━━━━━ Data shown

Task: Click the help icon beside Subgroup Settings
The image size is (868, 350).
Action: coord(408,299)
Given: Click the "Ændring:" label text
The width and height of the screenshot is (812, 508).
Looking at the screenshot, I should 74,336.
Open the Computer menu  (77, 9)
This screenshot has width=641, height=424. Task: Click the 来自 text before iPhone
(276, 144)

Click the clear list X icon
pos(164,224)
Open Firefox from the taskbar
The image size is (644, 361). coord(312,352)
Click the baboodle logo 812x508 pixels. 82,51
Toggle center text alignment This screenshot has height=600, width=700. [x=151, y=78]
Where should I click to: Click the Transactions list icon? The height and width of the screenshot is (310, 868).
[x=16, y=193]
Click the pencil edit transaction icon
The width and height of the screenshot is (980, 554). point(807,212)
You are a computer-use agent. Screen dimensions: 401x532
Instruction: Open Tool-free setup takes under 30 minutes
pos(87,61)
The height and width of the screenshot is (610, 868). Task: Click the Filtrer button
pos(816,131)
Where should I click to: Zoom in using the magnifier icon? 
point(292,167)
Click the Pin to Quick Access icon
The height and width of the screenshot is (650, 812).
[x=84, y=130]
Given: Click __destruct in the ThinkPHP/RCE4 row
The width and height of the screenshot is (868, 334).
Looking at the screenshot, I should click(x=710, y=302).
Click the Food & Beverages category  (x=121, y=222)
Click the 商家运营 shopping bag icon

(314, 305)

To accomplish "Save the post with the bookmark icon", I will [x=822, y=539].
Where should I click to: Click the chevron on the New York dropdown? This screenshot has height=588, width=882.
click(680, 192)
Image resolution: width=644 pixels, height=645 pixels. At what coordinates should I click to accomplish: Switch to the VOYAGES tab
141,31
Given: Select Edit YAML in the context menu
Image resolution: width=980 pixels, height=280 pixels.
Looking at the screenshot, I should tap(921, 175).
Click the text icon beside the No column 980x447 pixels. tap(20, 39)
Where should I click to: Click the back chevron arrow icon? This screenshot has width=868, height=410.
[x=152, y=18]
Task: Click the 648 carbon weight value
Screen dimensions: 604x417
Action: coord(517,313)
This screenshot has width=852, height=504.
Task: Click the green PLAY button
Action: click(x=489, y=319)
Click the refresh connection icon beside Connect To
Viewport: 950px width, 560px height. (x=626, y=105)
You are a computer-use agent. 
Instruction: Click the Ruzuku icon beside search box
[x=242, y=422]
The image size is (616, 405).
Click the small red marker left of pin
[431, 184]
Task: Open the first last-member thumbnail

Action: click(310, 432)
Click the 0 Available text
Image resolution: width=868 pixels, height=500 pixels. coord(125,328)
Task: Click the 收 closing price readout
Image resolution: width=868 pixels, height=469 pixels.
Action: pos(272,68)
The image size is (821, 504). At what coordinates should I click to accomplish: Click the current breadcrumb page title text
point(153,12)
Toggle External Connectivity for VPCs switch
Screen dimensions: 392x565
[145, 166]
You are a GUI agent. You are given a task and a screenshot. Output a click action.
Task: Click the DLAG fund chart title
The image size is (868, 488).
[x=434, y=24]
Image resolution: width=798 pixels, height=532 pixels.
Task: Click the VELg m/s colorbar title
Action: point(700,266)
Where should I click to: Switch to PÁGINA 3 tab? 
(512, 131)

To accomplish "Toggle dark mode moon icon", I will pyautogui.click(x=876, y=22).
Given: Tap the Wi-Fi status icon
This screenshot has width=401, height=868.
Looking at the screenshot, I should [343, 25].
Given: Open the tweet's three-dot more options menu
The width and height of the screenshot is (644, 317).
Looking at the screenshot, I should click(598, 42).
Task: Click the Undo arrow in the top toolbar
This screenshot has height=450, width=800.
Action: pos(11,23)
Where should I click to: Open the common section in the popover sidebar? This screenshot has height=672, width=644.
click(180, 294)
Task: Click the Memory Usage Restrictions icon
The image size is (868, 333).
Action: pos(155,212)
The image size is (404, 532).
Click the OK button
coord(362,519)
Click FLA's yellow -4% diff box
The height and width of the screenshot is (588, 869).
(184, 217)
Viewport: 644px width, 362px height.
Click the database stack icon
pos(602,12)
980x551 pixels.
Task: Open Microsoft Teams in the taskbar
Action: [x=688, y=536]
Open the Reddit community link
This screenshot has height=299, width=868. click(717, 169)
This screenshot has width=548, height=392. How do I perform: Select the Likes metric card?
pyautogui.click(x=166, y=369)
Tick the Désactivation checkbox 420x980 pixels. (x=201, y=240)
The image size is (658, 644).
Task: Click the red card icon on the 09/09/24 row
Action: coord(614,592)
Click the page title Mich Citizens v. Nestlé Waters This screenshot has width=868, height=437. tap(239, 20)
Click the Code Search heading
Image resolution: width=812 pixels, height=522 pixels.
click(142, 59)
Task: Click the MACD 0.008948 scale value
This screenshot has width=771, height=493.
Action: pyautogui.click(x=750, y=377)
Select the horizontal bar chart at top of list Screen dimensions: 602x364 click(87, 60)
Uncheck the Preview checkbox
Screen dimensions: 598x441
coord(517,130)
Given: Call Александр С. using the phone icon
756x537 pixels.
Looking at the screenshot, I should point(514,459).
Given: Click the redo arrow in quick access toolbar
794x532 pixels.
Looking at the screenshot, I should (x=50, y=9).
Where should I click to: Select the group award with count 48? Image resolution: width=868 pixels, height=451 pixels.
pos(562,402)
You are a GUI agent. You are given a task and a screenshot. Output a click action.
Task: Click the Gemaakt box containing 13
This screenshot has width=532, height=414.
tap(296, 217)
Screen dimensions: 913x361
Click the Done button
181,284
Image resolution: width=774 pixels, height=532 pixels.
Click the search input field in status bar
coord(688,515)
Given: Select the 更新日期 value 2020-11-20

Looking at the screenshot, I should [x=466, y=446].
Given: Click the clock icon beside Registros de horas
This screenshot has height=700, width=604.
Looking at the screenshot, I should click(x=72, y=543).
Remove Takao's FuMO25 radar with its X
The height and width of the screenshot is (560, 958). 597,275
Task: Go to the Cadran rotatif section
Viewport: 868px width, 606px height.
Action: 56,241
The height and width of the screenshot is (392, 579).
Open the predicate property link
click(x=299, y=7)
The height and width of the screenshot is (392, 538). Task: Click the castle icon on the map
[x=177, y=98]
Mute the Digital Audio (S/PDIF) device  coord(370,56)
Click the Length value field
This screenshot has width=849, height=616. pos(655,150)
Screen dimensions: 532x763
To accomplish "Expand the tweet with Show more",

━━━━━━━━━━

**Exercise**:
In the entries above, find each line with "will" and list it.

**Solution to this task**:
To accomplish "Save the post with the bookmark icon", I will [x=822, y=539].
To accomplish "Toggle dark mode moon icon", I will pyautogui.click(x=876, y=22).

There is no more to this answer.